The Eagles and Charles M. Young: Behind the Cover Story
The last time the Eagles appeared on the cover of Rolling Stone, back in 1979, Charles M. Young had spent a year with the band, gaining unprecedented access to one of rock’s biggest and most private bands (“The Eagles: Hell Is for Heroes,” RS 305). The Eagles had hit new peaks for partying and for creativity, and Young was happy to join them. The article, though, opened some wounds (and another Young piece on the band — a short Random Note — led to a historic softball game with the band taking on some RS staffers). Young spoke with RS about that infamous softball showdown and his relationship with the band.
When you first wrote about the Eagles, despite their popularity a lot of people were dismissive of their talent.
It’s never been hip to like the Eagles in New York. When they were popular in the Seventies, there was this thing going on here called punk rock. You know, this little subculture that came out of CBGBs. And the values of punk were very different from the values of the Eagles. A punk vocalist is basically cathartic, and it was very much a rebellion against the cult of the Guitar Hero, as though they were saying, “We could do it ourselves. These musicians that we hear on FM radio aren’t God and you don’t have to be a virtuoso to play really powerful, effecting rock & roll guitar.” Johnny Ramone was the guy in the first punk band who proved that, and it was a simple way to play the guitar but very, very compelling. And then there’s the Eagles, who were kind of at the pinnacle of FM radio popularity. They were doing something that really nobody else could do with their harmonies. There weren’t any punk bands that would do harmonies at all. So the Eagles were viewed as unhip. At the time when I wrote that original article, people thought I was crazy for writing about the Eagles because I came up writing about the Ramones and the Dead Boys.
It’s just two totally different ends of the spectrum.
Popular music is a kind of popular religion. Rock & roll fans often interpret a band that doesn’t sound like the band that they love as a threat. I just don’t think it’s necessary. And in the case of the Eagles, they weren’t punk but they were certainly pugnacious. Especially when I was with the Eagles, Don Henley made some crack about me going off to listen to punk rock in my hotel room or something. And I said, “What do you think? I listen to Johnny Rotten 24 hours a day?”
Can you tell me how the Eagles vs. Rolling Stone softball game came about? The band was angry at us for calling them sissies in Random Notes?

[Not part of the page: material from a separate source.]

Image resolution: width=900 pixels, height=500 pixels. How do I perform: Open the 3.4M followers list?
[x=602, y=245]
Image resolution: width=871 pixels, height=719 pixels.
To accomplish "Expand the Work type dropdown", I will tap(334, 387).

I forget where I got the item, but the Eagles had played some radios station at softball and they lost. I ridiculed them. And a few days after that, I got a letter from Henley insulting me and then I insulted him back in the column. And Henley for his whole life has been an inveterate writer of letters. If someone displeases him, he can send out these little masterpieces of venom. Glenn Frey is equally smart which is to say very smart. I hadn’t been looking to start a feud with the Eagles. I was just looking to write a funny Random Note. And then they responded with this letter going after me and then I went back after them in the column and they were kind of the biggest band of the world and we were fighting over softball. We made this bet. I was amazed. I thought that we would just go out in Central Park and find an open spot in the Sheep’s Meadow and play a softball game or something. And then we ended up flying to Dedeaux Field at UCLA. In retrospect, it was a much better place to play. The stands were full and they broadcast the game on the radio and there were rock stars who hated Rolling Stone because we’d said something nasty about them in the record review section there rooting for he Eagles. I felt like I was walking into the Roman Coliseum or something and was about to be eaten by lions. The Eagles were the top of California aristocracy at the time. Governor Jerry Brown was there and the Eagles had done benefits for him.

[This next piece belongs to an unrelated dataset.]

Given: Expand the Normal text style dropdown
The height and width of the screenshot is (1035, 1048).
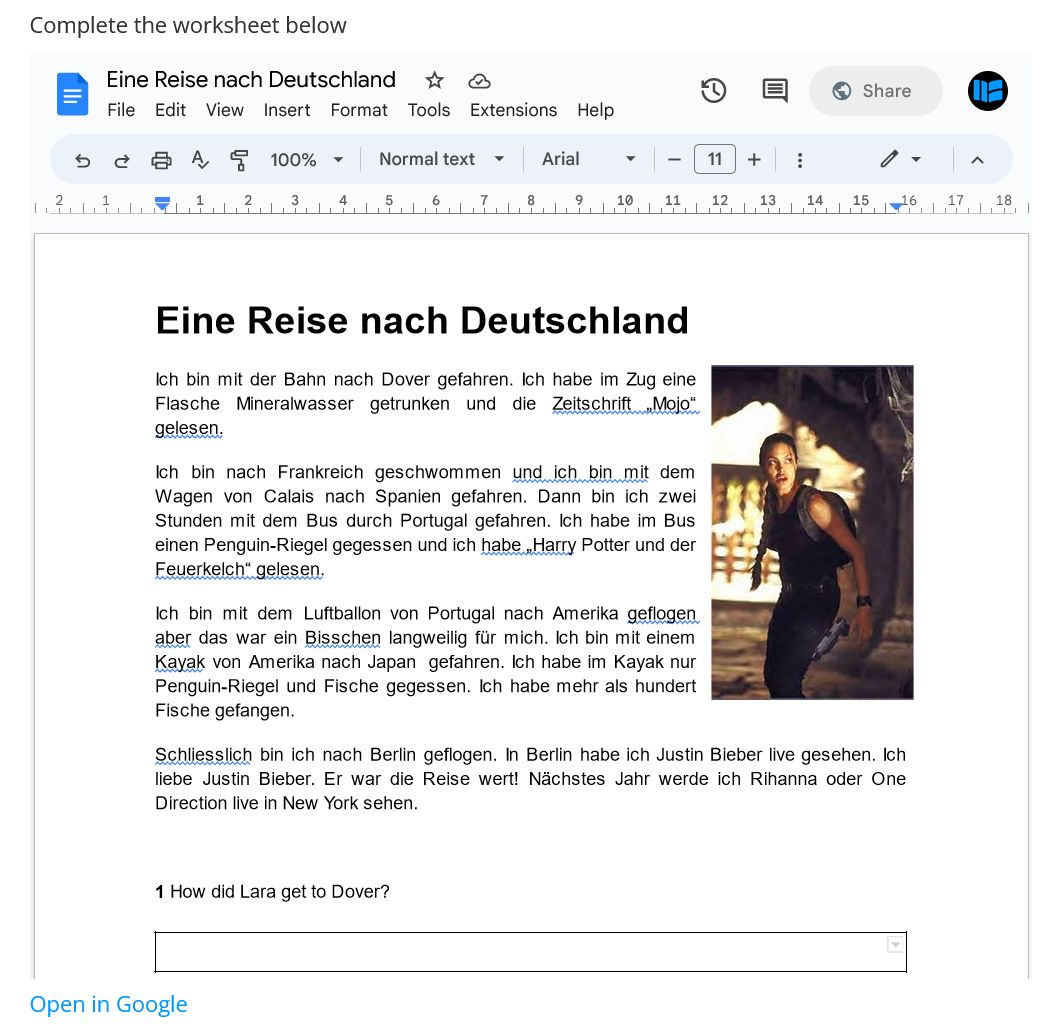Looking at the screenshot, I should click(442, 160).
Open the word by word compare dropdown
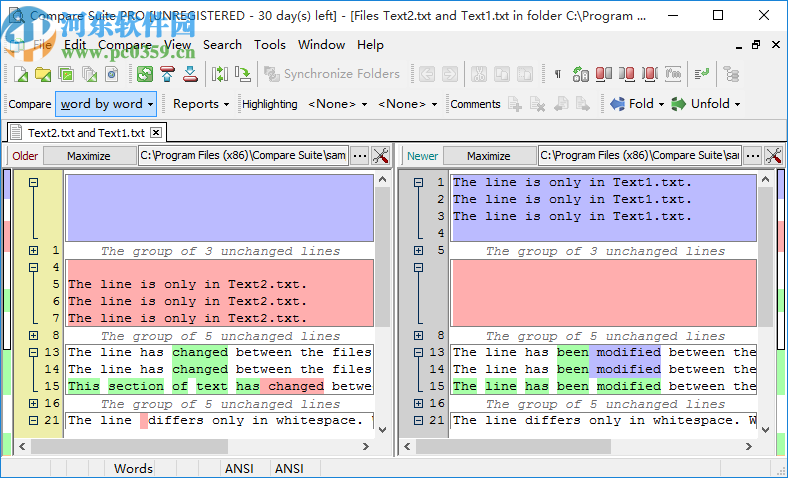The image size is (788, 478). click(107, 104)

I remember the game went much faster than I thought it would. A seven-inning softball game doesn’t take that long to play. You know, one of the things in Random Notes was Henley said something to the effect of, “Remember Charlie, I’m pitching and I don’t like you.” Like he was going to take my head off in slo- pitch softball. [Laughs] The Eagles won. I thought they were very gracious as winners. They sent me an autographed softball, and mine got stolen. The one time in my life I’ve been burgled, that’s the one thing of value that they took.
Did you discuss the game with them when you interviewed them for this story?
The wounds that went into the softball game were kind of resolved with the Eagles’ victory. I didn’t talk with Henley again until a year and a half ago backstage at a Jerry Lee Lewis show where he had sung one song with Jerry Lee. We hadn’t spoken in 28 years and I said, “Hi Don,” and he said, “Chuck it’s not like it used to be. I have children now and I’m going back to Dallas.” There was something in Henley that I kind of recognized in myself. He writes sort of like I do. He’s kind of a stonecutter and a perfectionist. And there was something in Don especially that I identified with and I ended up liking the Eagles a lot and I spent a lot of time with them in the studio doing The Long Run, which I talk about in the article. It was really interesting to see them again after all this time. I didn’t know quite what to expect when I went to England but they were very, very nice to me and open. Whatever happened a long time ago, somehow time does heal old wounds. Maybe that’s what happened here.